The Government of the Nigerian Federation spent N2.02tn on debt servicing in the first six months of this year. This represents 90.58 per cent of the total revenue of N2.23tn generated by the FG within the period, a development which signifies a dangerous trend for the economy, as debt servicing almost cancels out with revenue.
Technical Adviser to the Director General of the Budget Office, Alfred Okon, disclosed the figure while presenting the “Overview of FGN 2022 Budget Call Circular” report.

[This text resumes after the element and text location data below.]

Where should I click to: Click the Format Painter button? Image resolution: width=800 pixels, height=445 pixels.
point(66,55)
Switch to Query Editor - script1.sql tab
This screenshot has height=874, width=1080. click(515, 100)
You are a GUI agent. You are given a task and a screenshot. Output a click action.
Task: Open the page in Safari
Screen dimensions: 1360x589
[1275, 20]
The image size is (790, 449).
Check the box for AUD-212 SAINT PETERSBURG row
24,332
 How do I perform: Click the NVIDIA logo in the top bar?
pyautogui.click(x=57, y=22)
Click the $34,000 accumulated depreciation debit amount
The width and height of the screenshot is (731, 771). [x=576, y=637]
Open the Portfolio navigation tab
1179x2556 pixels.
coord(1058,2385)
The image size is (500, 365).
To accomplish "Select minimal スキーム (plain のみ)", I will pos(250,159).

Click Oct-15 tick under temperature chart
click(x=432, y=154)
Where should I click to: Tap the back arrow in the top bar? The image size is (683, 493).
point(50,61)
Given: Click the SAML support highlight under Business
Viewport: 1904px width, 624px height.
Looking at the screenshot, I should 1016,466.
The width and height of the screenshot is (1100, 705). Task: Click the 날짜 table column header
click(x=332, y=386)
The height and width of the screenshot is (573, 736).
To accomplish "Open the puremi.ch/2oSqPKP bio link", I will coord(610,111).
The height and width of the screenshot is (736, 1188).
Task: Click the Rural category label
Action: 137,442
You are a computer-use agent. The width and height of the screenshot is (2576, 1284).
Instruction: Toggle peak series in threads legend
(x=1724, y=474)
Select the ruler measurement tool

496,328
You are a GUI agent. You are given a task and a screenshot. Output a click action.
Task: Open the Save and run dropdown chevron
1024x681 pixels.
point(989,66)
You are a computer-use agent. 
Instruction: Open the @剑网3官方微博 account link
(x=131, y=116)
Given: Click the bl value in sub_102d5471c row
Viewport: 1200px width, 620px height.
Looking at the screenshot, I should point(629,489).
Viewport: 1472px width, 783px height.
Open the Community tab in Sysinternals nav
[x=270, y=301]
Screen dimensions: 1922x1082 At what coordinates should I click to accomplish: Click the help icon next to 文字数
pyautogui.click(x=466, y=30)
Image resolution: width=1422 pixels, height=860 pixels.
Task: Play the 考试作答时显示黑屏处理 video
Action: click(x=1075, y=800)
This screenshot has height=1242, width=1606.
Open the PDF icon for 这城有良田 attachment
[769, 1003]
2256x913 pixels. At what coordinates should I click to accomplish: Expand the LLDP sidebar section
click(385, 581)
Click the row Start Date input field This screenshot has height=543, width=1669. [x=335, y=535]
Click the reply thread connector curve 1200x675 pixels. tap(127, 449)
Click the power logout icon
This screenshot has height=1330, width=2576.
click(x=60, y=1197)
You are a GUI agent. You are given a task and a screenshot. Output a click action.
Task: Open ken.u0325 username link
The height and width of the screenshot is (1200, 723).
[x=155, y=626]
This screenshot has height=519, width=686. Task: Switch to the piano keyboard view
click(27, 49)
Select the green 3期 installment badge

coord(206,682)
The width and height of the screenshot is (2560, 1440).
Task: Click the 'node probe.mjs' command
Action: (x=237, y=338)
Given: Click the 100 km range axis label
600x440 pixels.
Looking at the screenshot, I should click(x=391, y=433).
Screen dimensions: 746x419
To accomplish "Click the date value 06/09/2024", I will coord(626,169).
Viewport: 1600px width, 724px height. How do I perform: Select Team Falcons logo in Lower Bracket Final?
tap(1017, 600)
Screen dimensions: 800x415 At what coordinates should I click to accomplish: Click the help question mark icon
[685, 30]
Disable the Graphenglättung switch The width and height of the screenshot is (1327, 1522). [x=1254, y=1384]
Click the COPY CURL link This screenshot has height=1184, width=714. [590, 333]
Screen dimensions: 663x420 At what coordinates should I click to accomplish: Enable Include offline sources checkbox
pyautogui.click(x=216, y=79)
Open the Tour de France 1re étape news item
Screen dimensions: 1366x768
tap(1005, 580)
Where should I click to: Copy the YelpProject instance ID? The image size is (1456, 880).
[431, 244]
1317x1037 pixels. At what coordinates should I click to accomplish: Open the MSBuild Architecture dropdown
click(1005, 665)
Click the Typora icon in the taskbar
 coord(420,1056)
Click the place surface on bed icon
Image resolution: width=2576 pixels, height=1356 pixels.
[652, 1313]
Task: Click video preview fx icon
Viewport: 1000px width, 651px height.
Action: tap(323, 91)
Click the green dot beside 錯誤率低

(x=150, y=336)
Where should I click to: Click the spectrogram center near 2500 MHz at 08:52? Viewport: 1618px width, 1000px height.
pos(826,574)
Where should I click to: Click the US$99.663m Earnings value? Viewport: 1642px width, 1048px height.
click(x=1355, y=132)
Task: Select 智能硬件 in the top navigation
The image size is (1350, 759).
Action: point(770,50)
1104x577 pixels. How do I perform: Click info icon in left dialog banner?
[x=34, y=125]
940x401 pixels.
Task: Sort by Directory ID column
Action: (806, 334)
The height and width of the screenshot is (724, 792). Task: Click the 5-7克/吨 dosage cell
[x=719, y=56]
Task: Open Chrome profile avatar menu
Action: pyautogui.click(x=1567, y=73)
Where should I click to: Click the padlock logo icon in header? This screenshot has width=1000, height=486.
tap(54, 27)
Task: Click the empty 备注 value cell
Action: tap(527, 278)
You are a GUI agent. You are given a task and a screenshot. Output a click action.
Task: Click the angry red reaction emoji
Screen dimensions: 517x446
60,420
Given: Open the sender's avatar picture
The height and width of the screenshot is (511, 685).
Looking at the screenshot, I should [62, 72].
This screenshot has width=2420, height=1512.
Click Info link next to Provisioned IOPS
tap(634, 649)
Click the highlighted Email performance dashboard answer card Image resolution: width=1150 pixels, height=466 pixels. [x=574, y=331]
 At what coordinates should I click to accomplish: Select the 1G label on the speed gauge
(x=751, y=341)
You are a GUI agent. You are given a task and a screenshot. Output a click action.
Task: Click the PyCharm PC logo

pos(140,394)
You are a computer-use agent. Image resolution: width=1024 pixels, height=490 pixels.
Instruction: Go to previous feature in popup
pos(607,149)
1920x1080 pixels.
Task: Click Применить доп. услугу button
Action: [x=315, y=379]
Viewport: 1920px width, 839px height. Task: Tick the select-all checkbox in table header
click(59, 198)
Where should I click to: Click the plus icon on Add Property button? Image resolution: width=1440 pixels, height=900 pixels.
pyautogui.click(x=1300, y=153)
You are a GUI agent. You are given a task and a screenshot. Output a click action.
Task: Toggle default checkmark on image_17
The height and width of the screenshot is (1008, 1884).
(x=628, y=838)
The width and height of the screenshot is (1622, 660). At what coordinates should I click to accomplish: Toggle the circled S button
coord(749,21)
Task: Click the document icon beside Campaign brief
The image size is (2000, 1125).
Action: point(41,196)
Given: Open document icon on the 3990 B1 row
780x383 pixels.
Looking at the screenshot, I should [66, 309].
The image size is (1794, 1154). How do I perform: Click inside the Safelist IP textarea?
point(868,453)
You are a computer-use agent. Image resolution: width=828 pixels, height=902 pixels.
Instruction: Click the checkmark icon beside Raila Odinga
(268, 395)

Okon made the presentation on Thursday at a training on “Government Integrated Financial Management Information System Budget Preparation Subsystem for Ministries, Department and Agencies,” as the Punch newspaper reports.
The report stated that as of June 2021, the Federal Government’s retained revenue was N2.23tn, which is 67.58 per cent of pro-rata target of N3.3tn for the review period. This means that the Federal Government failed to realize N1.07tn of its revenue target in the first half of the year.
The total revenue comprises oil revenue of N492.44bn, non-oil tax revenue of N778.18bn, Company Income Tax of N397.02bn, Value Added Tax of N129bn and Customs collections of N234.02bn.
Other revenues amounted to N922.09bn, of which independent revenues accounted for N558.13bn.
Reacting to a Punch enquiry, a political economist and former presidential candidate, Prof. Pat Utomi, explained that the implication of the development was that the Federal Government borrowed to finance other expenditures that it incurred within the period.
Utomi said, “The direct implication is that any additional money that the government spends is from additional borrowing; so what it means is that the borrowing will increase. And because I do not see any serious programme to trim or moderate expenditure, it means we are going to be borrowing to the quantum of our budget projections.
He urged the Federal Government to re-evaluate their borrowing approach by focusing foreign loans on developing value-adding assets instead of financing consumption.